→ **Source excerpt**:
--- --- ---

Remembering Bre-X- The First Big Internet Stock Scam

It has been 20 years since the Bre-X stock scam.  It may not be completely accurate to call it the first internet stock manipulation, but it was certainly the largest for its time. The scam was based upon false information that the company originally circulated on the internet. After a while large companies and the mainstream media jumped on the bandwagon. Then large investors followed.

Bre-X was a Canadian penny stock company whose share price went from about $.30 per share in 1993 to over $250 in 1997. The stock was originally traded on the Alberta Stock Exchange and later the Toronto Exchange and then moved to NASDAQ.

At the end, it took only about one month or so for Bre-X to unravel completely.  When the stock collapsed, investors had lost somewhere in the neighborhood of $5-$6 billion.

--- --- ---

→ **Dataset rows**:
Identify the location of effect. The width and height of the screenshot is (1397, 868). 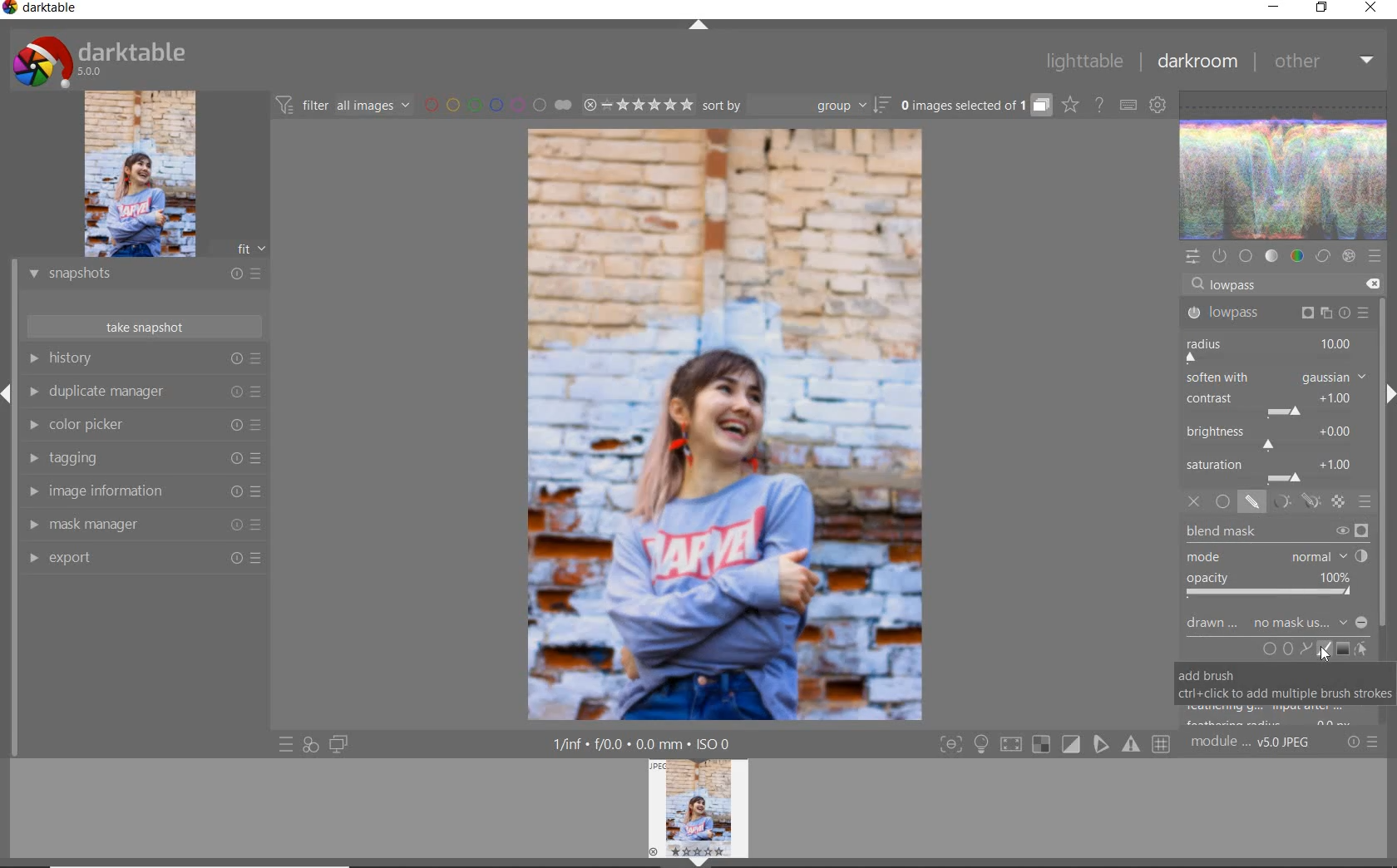
(1347, 257).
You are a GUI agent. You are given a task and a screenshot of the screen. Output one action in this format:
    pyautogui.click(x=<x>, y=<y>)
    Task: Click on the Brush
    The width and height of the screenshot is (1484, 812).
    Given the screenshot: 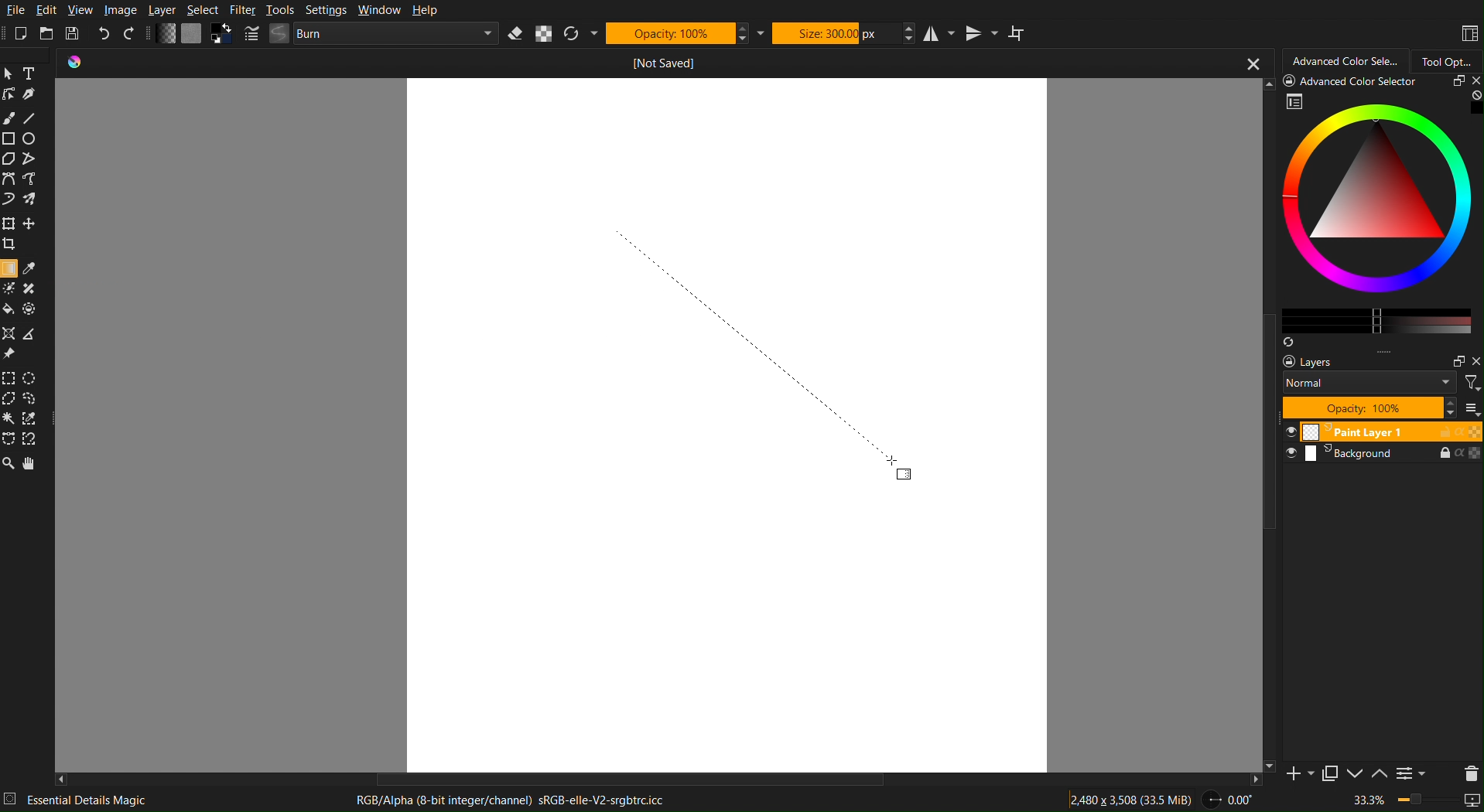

--- --- ---

According to the Bre-X article, why is the Bre-X scam described as an internet stock scam? Answer in one to three sentences. The data have no connection to the Bre-X article.

The scam was based on false information that the company first circulated on the internet. Large companies and the mainstream media later picked it up, and then large investors followed.